Writer George Mastras has been with "Breaking Bad" since the beginning when the AMC series, as he puts it, was the "little meth show that could."
So it's particularly satisfying for Mastras, now a producer on the show as well, to win his first Emmy nomination for an episode he both wrote and directed.
The episode, "Dead Freight," aired last year during the first half of the series' farewell season. In it, we see Walt (Bryan Cranston), Jesse (Aaron Paul), Mike (Jonathan Banks) and the other members of their crew plan the ultimate heist, pulling off the intricate feat of robbing a train of its methylamine payload and getting away undetected.
"It's not a robbery in the classic sense of a western where you go in with guns blazing and rob the bank," Mastras says. "That said, I was still like a kid in a candy store. I don't know about you, but I loved playing with trains when I was a kid. So the idea of doing a train heist was a treat."
But this being "Breaking Bad," the robbery has repercussions. Early in the episode, there's a teaser of a kid riding a dirt bike through the desert. Then comes the heist itself, which is incredibly complicated, with many moments of jeopardy and suspense and then, ultimately, jubilation as the characters pull it off. Only then do we again see the kid on the dirt bike who, as a witness to the crime, must be eliminated. (At least in the eyes of Todd, who draws a gun and shoots the boy.)
"The murder is the essence of the episode," Mastras says. "You think you're in 'Butch and Sundance,' rooting for these guys to get away with it. And then, as they're celebrating, you pull the rug out from beneath the audience, and it's back to 'Breaking Bad.' This is what the show is about. It challenges you: 'Why are you rooting for these very bad people?' We always have consequences to the crimes and violence. No one gets away clean."

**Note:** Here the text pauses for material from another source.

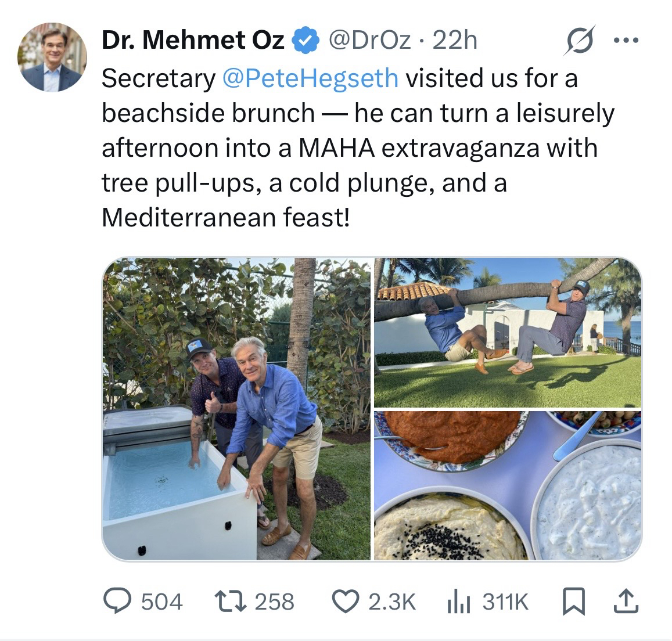
Task: Click the Dr. Mehmet Oz display name
Action: point(193,41)
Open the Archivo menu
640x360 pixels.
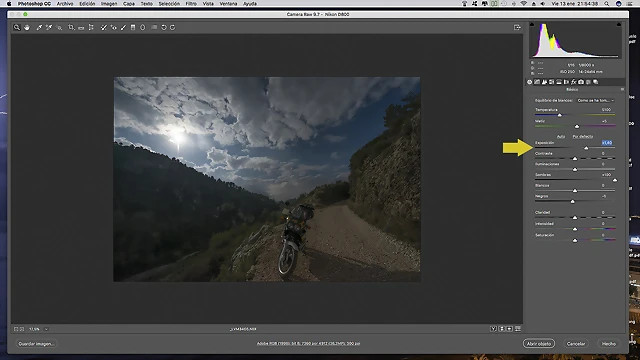pos(65,4)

Which would seem to indicate that the show's final run of episodes (there are six left, including tonight's) will feature a freight train's worth of fallout for all the primary characters.
Mastras chuckles upon hearing that prediction.
"Huh. [Pause.] Maybe. You never know," he says. "It could be Woody Allen and 'Crimes and Misdemeanors' where the big takeaway at the end is: 'There's no consequences!' Wouldn't that be something?"
No, George Mastras. We fell for your misdirection the first time on "Dead Freight." You're not fooling us again.